As the government’s cuts erode the social care system and councils cut back on the home help they offer, the role of charities is becoming increasingly important in tackling loneliness. And yet local organisations working on the issue, such as Age UK Bucks, feel the public sees them as less crucial than NGOs defending animal welfare or the environment, or working in international development. Consequently fundraising remains an ongoing challenge.
With Christmas just around the corner and the news that half a million people in the UK spent last Christmas alone, fundraisers are hoping that media coverage of loneliness will help to change attitudes, bringing in much needed extra funding to support the most vulnerable and encouraging more men like Fred to sign up to local initiatives. Schemes such as Men in Sheds, a communal woodworking project, have received significant publicity and the hope is that such programs will proliferate.

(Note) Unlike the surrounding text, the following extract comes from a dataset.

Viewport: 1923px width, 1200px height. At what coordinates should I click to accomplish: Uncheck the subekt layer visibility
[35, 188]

Christmas for Fred will be spent at home this year, in the flat he moved into with Jean in 1966. Reflecting on the many years that he and Jean spent together at Christmas under this roof will undoubtedly prove bittersweet. But Fred says he finds some solace in the thousands of photos and hundreds of hours of home videos he took while Jean was still alive. There is footage of their helicopter trip over Australia’s blood red interior and of their three-month voyage over the Banda Sea, to Bali and on to Bangkok. There are endless images of holidays in Spain, coach trips to Austria and train rides across New Zealand.

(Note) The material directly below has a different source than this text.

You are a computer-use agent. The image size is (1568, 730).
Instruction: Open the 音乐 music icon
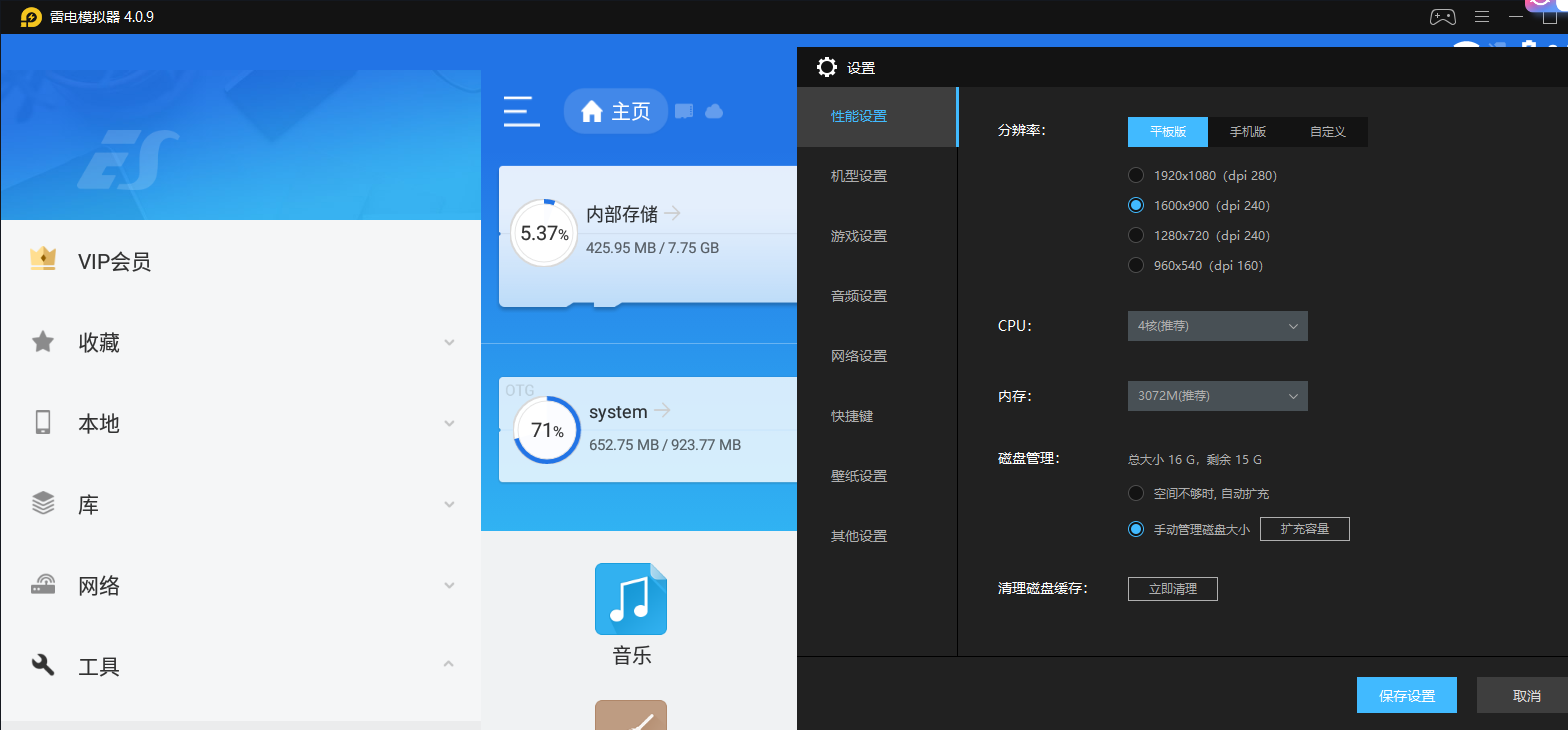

“I’ve got my photographs, I’ve got my memories”, muses Fred. He stares wistfully at the shelf to his left where a greying photo of he and Jean sits next to a small urn containing Jean’s ashes. “And the main thing is I’ve got her talking and laughing in the videos”. Fred fumbles with a remote and scratchy images light up the television screen: there is Jean in a peach dress, and Fred next to her looking swarthy in his younger years. It is clear that this extensive, highly personal archive is not just a comfort but an invaluable resource for Fred, reminding him of a life that he loved and lived fully – a life that was not always coloured by loneliness.
And yet, Fred’s library of moving images is out of the ordinary; most older people do not have access to such a support. The number of severely lonely older men is creeping steadily towards the million mark, and although charities and government bodies encourage older people to retain and build social networks, many public services and activities that keep people connected are under threat.

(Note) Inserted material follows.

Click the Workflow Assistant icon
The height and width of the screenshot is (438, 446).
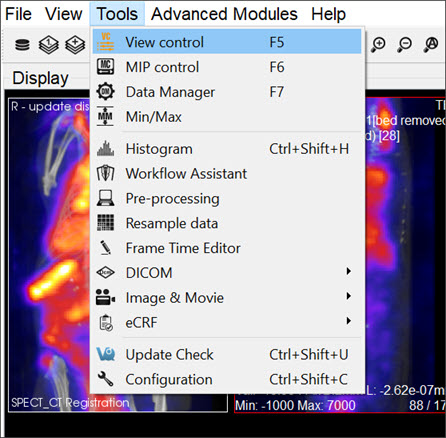[x=105, y=173]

Therein lies a tension: in a society driven by economic individualism and market-based values, supported by a “mythology of lone rangers, sole traders, self-starters, self-made men and women going it alone”, the very concept of society is squeezed and squashed, dominated by the overriding motives of individual profit and growth. We have ministers calling loneliness a 'national shame' and policymakers pledging to make loneliness a national priority, but by failing to acknowledge the structural factors that allow loneliness to flourish, interventions merely act as palliatives. The fact is that economic inequality fuels mental health problems including loneliness: those living in poverty are far more likely to suffer from loneliness than people with higher incomes. And we now know that the UK is the only G7 country with wider inequality today than at the turn of the century.
John Cacioppo, American neuroscientist and author of 'Loneliness: Human Nature and the Need for Social Connection', argues that loneliness developed for important evolutionary reasons: to remind us that as social beings we must seek the company of others. Societies that have ‘drifted into disconnection’ are therefore fostering problems for the future. For Cacioppo, we would do well to heed the words of an old African proverb: “if you want to go fast, go alone. If you want to go far, go together”.